Even though the overcrowded public clinic is not looked on as a desirable alternative by most, there is a publicly run health system that achieves quality consistently higher than found in the prvate sector, at a per unit cost that is less. It can provide enough access as long as its funding is appropriately scaled to the population it covers (something currently being undercut by Repubs). It's called the VA, believe it or not. You can read about it here: http://www.washingtonmonthly.com/features/2005/0501.longman.html
Posted by: mamayaga | January 27, 2006 at 20:22
We've had a number os studies done in out state (Minnesota) in the past couple of years -- one was led by former Senator Durenberg -- another by the current Attorney General, and both concluded the system as is would go totally bankrupt within five years. It may well be that only in crisis will the political will to make substantial change occur.

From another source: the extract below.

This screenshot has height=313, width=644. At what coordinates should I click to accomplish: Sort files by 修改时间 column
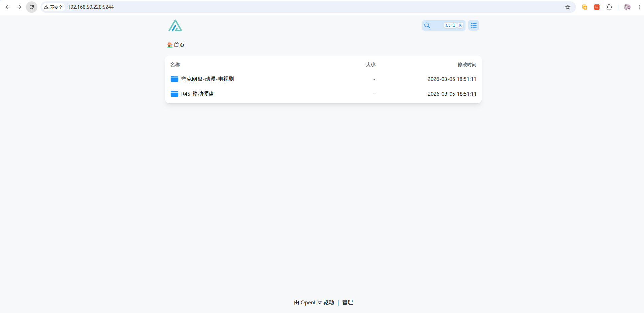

I believe we are now in the last years of employer paid health insurance -- I suspect if Ford and GM are able to eliminate it, most other employers will follow suit. And while saying that I think this a good thing sounds preverse, it is probably necessary for the existing system to break down in this fashion in order to get serious about reordering a reformed system.
In the early 90's I spent lots of time talking with Paul Wellstone about this as he, as a single payer advocate worked his way through the disaster that Clinton'; proposals were as policy, and as politics. He eventually came to a modified single payer idea -- one that had a consolidated Federal Health Budget that designated certain functions as national programs (CDC, research, medical training as examples) and then turned over to the states the responsibility to design universal service delivery systems. He thought the proper governance model would be something like a University Board of Regents -- a board with fairly long terms, appointed by the Governor, approved by the legislature -- and thus indirectly politically sensitive. He thought the only way you could deal with the "big players" in the existing system -- the insurance industry and the HMO's -- was to allow states to contract with them to operate pieces of the delivery system, but that they would have to accept regulated payments. Paul thought you had to totally eliminate "fee for service" models, and essentially have a system where your state defined "jobs" and then hired Doc's, Nurses, technicians and the like on salary. (Paul would have traded off full subsidy for the cost of medical education for the defined job notion. -- it is interesting that in virtually all scientific fields graduate students generally are subsidized with one exception, Medicine. and Medical School is grad school afterall.) He also believed it necessary to create all sorts of incentives for redicing costs in the delivery system -- and in fact today the incentives are the reverse. He thought if states were responsible for design and operation of delivery systems, they would seek out economies.
The Medicare Part D is in an interesting way one of the best examples yet of preverse incentives. It is designed to alienate by complexity. They've maximized not only the benefits to the pharm industry, they have also built in huge bureaucracy in the private sector with the result that if it gets up and running probably about half of the cost of the program will go toward overhead.